Fulfilling the Affordable Care Act’s Promise to Women and Families

by | Mar 23, 2014 | ACA

Before the Affordable Care Act (ACA) was signed into law, our health care system regularly failed women and families. High costs forced millions to go without health coverage, or to settle for subpar plans that failed to cover essential health care services like maternity care. Families were forced into bankruptcy because their plans didn’t cover the health care services they needed when they got sick. Insurance companies charged women more than men for the same health plans, denied coverage to people with pre-existing conditions and cancelled health plans when families needed them the most.

Four years after its enactment, the ACA has already helped millions of women and families and it is poised to help millions more. The law has made insurance affordable and accessible to individuals who previously were denied coverage based on their health status and to families that, until now, simply couldn’t afford insurance. In addition to guaranteeing access to coverage, the ACA is improving the quality of health plans by requiring coverage of essential health care services and limiting out-of-pocket costs for preventive care. The law has also started to transform how we provide and pay for care, which will improve health outcomes and lower costs for patients and families over time.

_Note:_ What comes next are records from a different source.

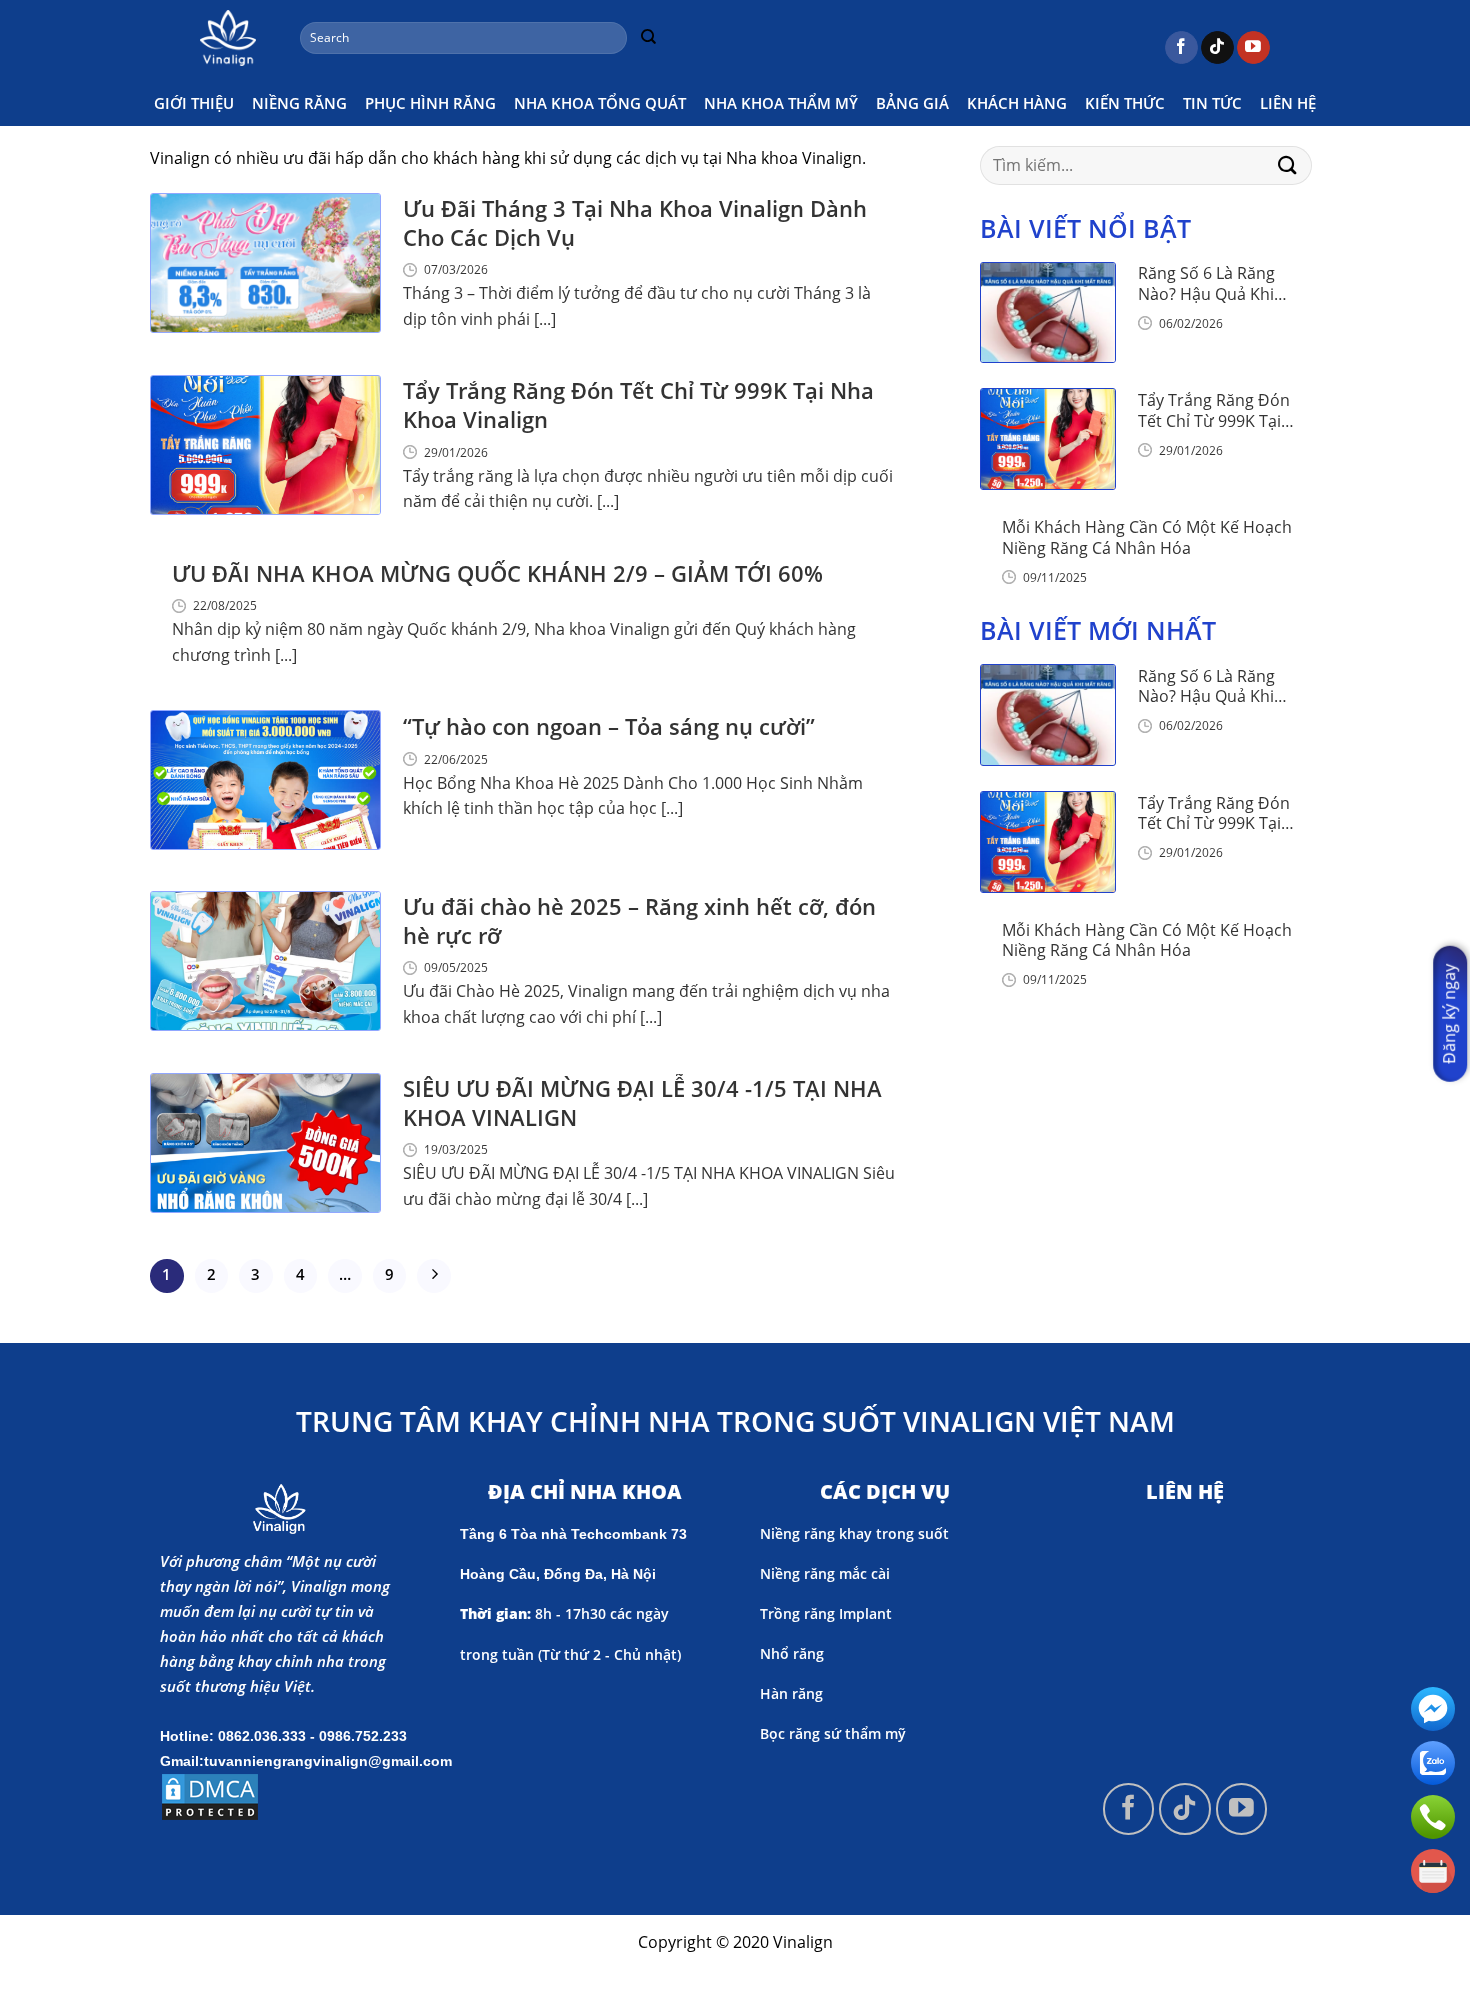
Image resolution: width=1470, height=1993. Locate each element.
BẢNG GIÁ (912, 103)
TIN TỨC (1212, 103)
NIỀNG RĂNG (299, 103)
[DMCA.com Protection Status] (210, 1795)
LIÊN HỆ (1288, 103)
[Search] (648, 38)
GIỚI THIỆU (194, 103)
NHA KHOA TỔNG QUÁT (600, 103)
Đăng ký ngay (1449, 1013)
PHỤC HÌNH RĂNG (430, 103)
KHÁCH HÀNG (1017, 103)
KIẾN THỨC (1125, 103)
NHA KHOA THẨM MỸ (781, 103)
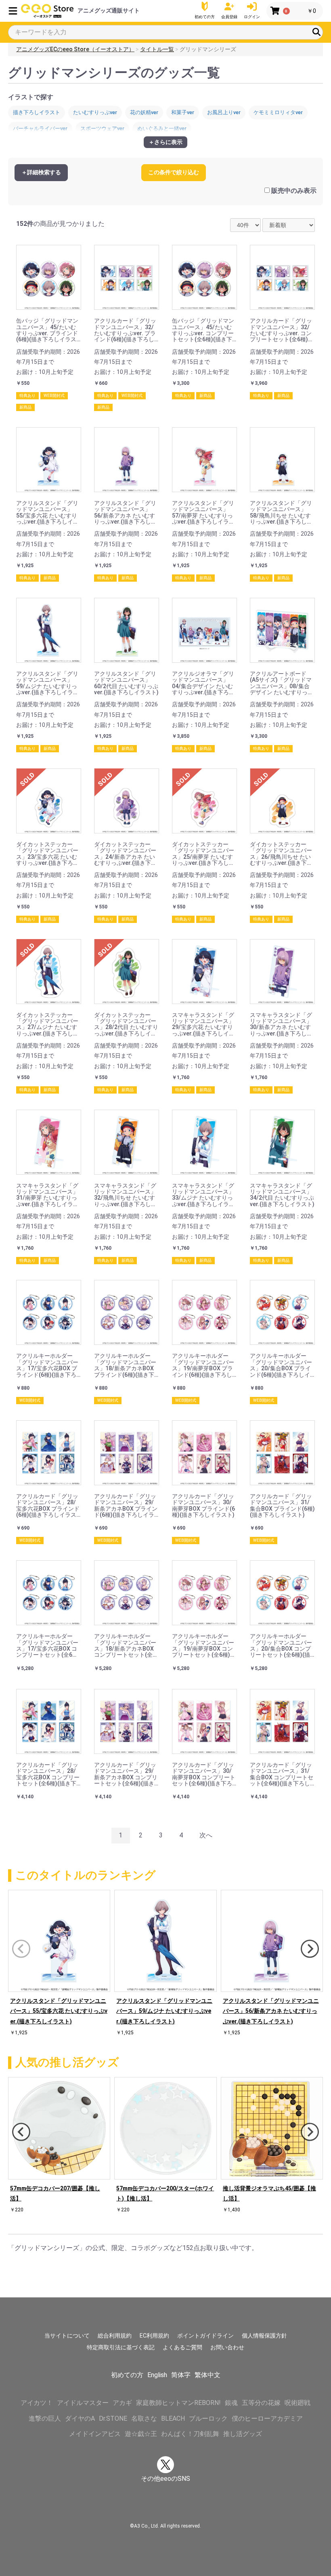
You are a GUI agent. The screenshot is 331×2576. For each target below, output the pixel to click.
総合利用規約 (115, 2335)
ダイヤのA (80, 2418)
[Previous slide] (21, 1949)
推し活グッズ (242, 2434)
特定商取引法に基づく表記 (121, 2347)
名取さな (144, 2418)
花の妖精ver (144, 112)
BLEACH (173, 2418)
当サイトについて (67, 2335)
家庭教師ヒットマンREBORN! (178, 2403)
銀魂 (231, 2403)
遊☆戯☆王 (141, 2434)
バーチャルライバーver (40, 128)
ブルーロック (208, 2418)
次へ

With just over one week left in the ACA’s first open enrollment period, five million people have signed up for quality, affordable health insurance through the new insurance marketplaces. Thanks to the ACA, six in ten uninsured Americans eligible for financial help could be paying less than $100 a month for coverage.

More than four million people have been determined eligible for Medicaid coverage through the federal marketplace (and this number doesn’t even include the additional women and men who have been determined eligible by their state’s Medicaid agencies). If irresponsible governors and state legislatures weren’t playing politics with the health and wellbeing of families, another five million people would be eligible for Medicaid coverage.

With time running out, we all have a responsibility to help our families and friends get covered.

Those who sign up will get quality coverage that includes the ACA’s strong consumer protections. Insurance companies won’t be able to place annual and lifetime limits on essential health benefits and they won’t be able to cancel an enrollee’s coverage if she gets sick. Women and men who enroll before March 31 will have guaranteed coverage of the essential health care services needed to stay healthy and get well, including hospitalizations, maternity and newborn care, mental health care, preventive care and prescriptions. All essential preventive services, including contraceptives, cervical cancer screenings and immunizations, will be covered without cost-sharing.

While the impact of these benefits can be quantified, numbers alone can’t begin to communicate the value of health security. Numbers don’t adequately convey what it means to families to be able to sleep at night without having to worry that if dad loses his job, the family will be uninsured or that if mom gets sick, the family will lose its home. That peace of mind is truly invaluable.

The ACA has already begun improving the lives of women and families across the country, but we still have work to do. While the ACA’s first open enrollment period will result in at least 12 million people gaining health coverage, millions more families will still be without. To mark this ACA anniversary, we should all pledge to keep working until all Americans have access to the quality, affordable health care they deserve.